Today could have been a celebration of the 75th anniversary of the Universal Declaration of Human Rights, born from the atrocities of two world wars. Instead, human rights are assaulted in Israel and the Occupied Palestinian Territory. The violations perpetrated on both populations will bring neither peace nor security to either of these nations.
In Israel, the killings, sexual violence and kidnappings by Hamas and other Palestinian armed groups on 7 October traumatized an entire nation. Elderly, disabled, and children have not been spared. Non-state armed actors have obligations under international law, too. Perpetrators must be held accountable. All hostages should be released unconditionally but in the interim, access should be granted so their conditions can be verified.

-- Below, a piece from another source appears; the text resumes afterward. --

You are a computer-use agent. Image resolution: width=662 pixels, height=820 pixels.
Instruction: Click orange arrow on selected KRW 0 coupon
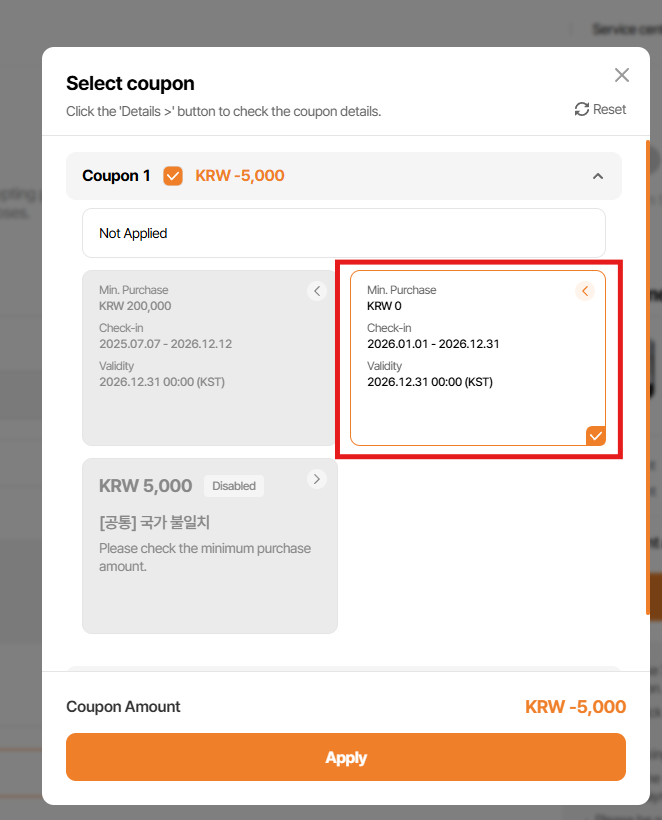tap(586, 291)
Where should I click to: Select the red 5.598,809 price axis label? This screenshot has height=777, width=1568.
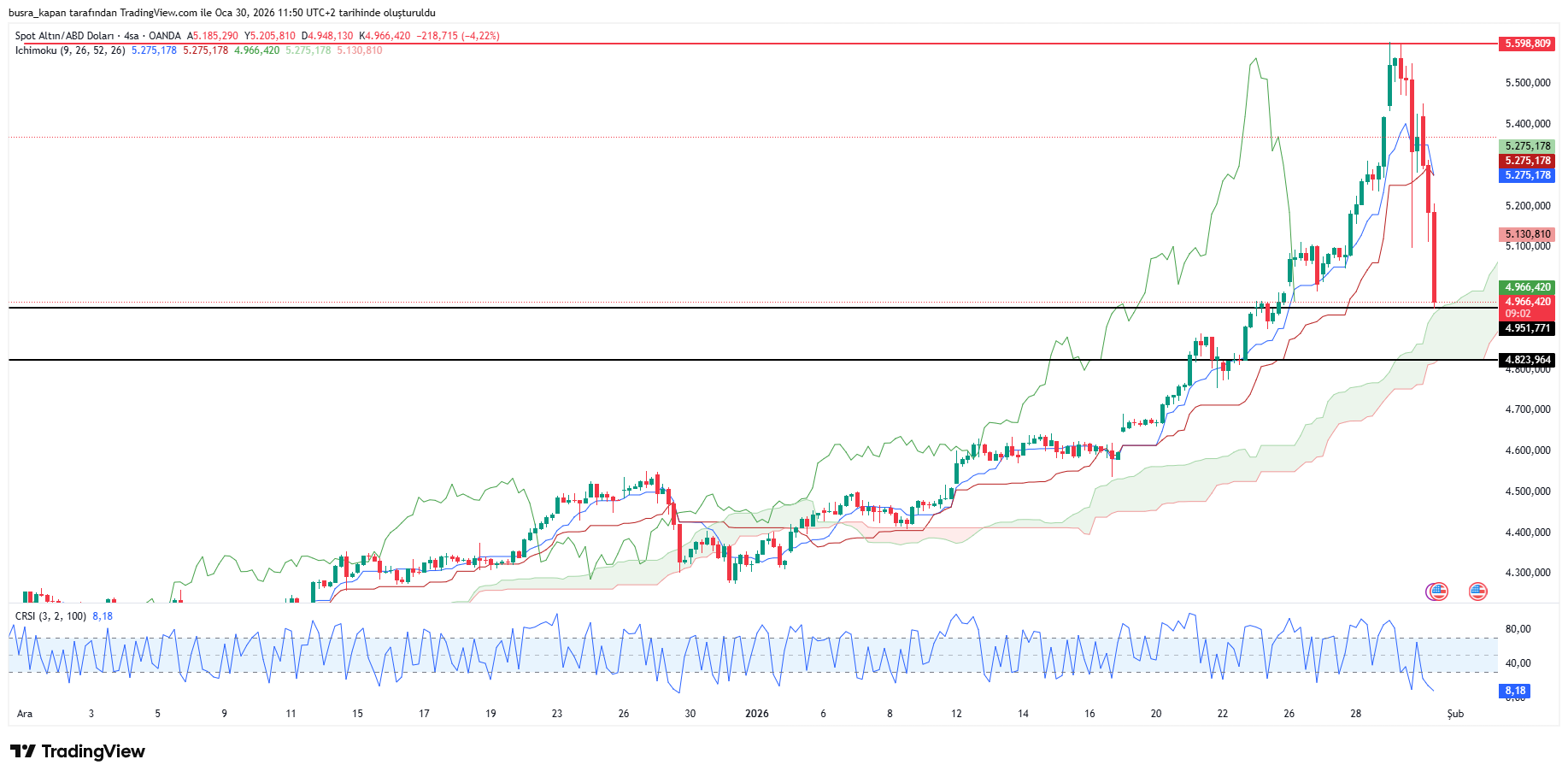tap(1527, 44)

In Gaza, the response from Israel has been disproportionate. The air strikes against civilians and civilian infrastructure such as hospitals, schools, and UN facilities and the repeated displacement of the civilian population cannot be justified. Nor can the siege, depriving the entire Gaza population of food, water, health care and hygiene. We are now seeing reports of men and boys, from the age of 15 and older, rounded up in Gaza, stripped to their undergarments, blindfold, and taken somewhere unknown. Access to all detainees and prisoners should be granted to verify their conditions.

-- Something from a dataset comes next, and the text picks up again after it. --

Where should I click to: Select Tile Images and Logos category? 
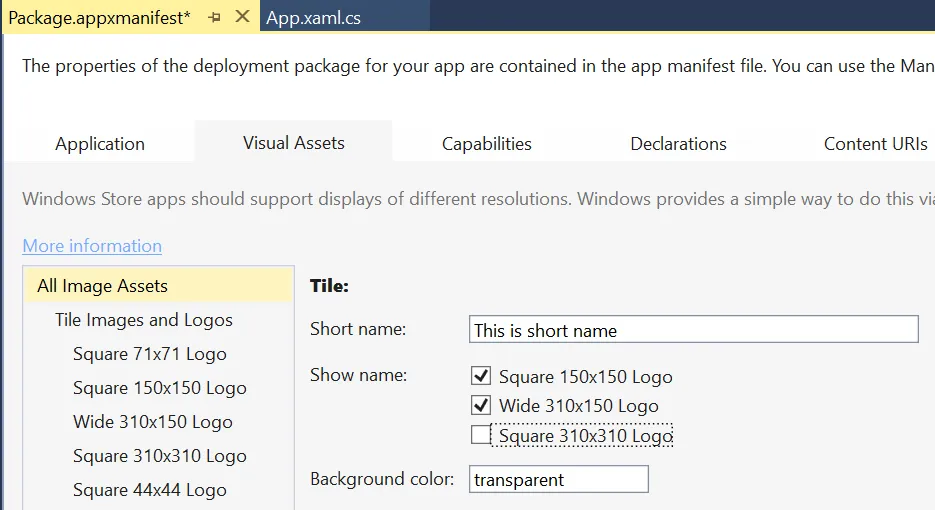click(x=144, y=320)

This crisis is not about the number of trucks going into Gaza. Israel has the obligation as the occupying power to ensure that sufficient hygiene and public health standards as well as the provision of food and medical care are available to the population under occupation. Israel must allow the humanitarian community to deliver aid safely inside and throughout Gaza.
This crisis is also not about safe zones. A unilateral declaration by an occupying power that patches of land where there is no infrastructure, food, water, health care, or hygiene are “safe zones” does not mean they are safe. This is especially true when there is no guarantee of freedom of movement nor for the humanitarian community to deliver wherever there is need.

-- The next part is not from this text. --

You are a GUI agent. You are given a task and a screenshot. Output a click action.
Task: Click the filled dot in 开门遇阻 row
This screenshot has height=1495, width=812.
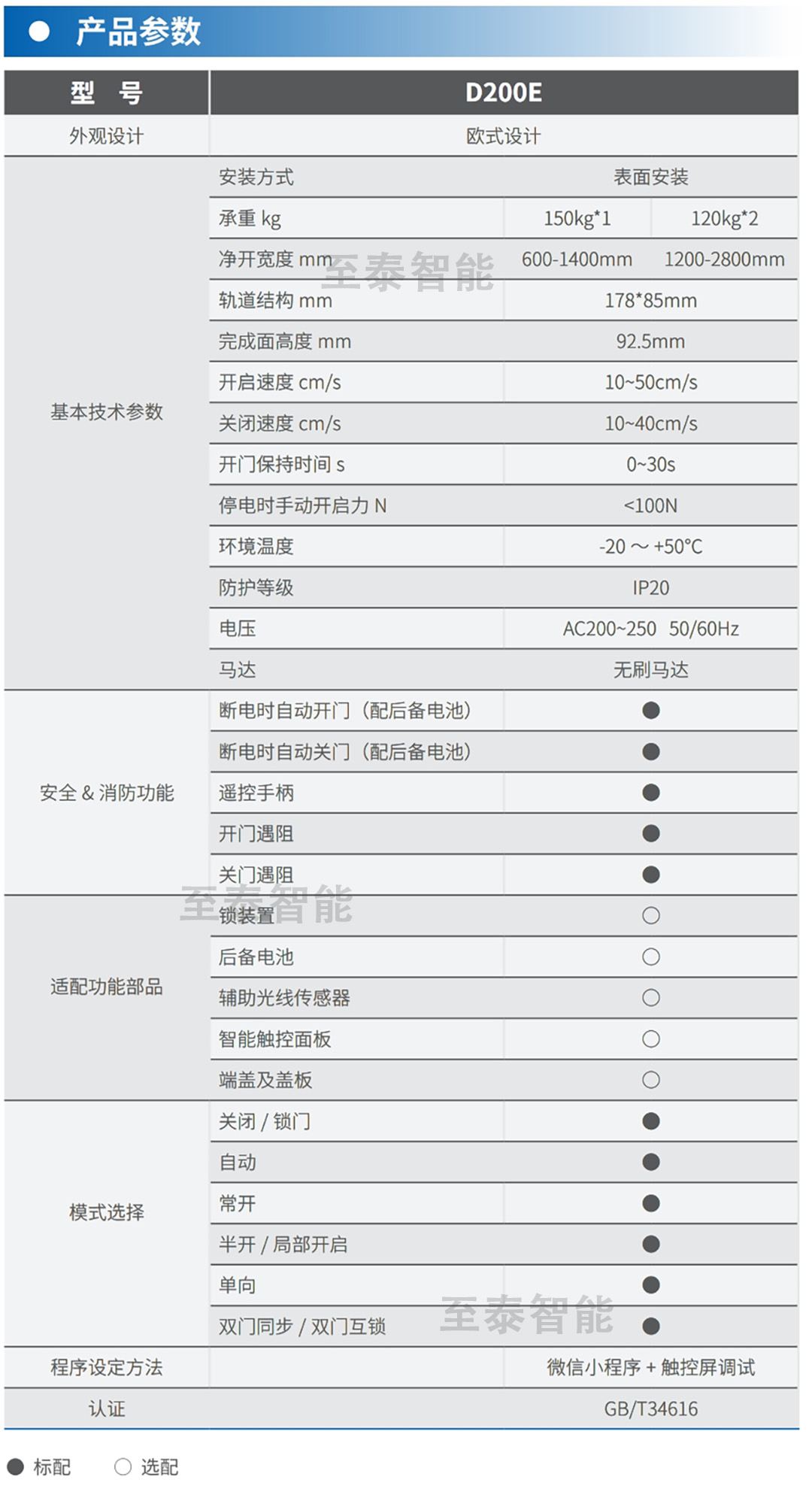coord(651,833)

A ceasefire – the terms of which must be consulted with humanitarians and human rights defenders – is needed.
In the West Bank, including East Jerusalem, unprecedented levels of Israeli state and settler violence against Palestinians, their displacement, movement restrictions, arbitrary detention and ill-treatment, have been reported in 2023 and compound the already discriminatory and coercive environment. 265 of the 464 Palestinians killed in the West Bank in 2023 were killed since 7 October; at least three killed were disabled. And at least 1,000 people have been forcibly displaced from their land citing settler violence and the inability to access their land.
Civil society organizations in Palestine and Israel who fight daily to protect human rights are needed now more than ever. Instead, they are under attack. They must be protected by all of us.
In 2023, I should not have to issue such a statement. It is as if we have learned nothing in the past 75 years.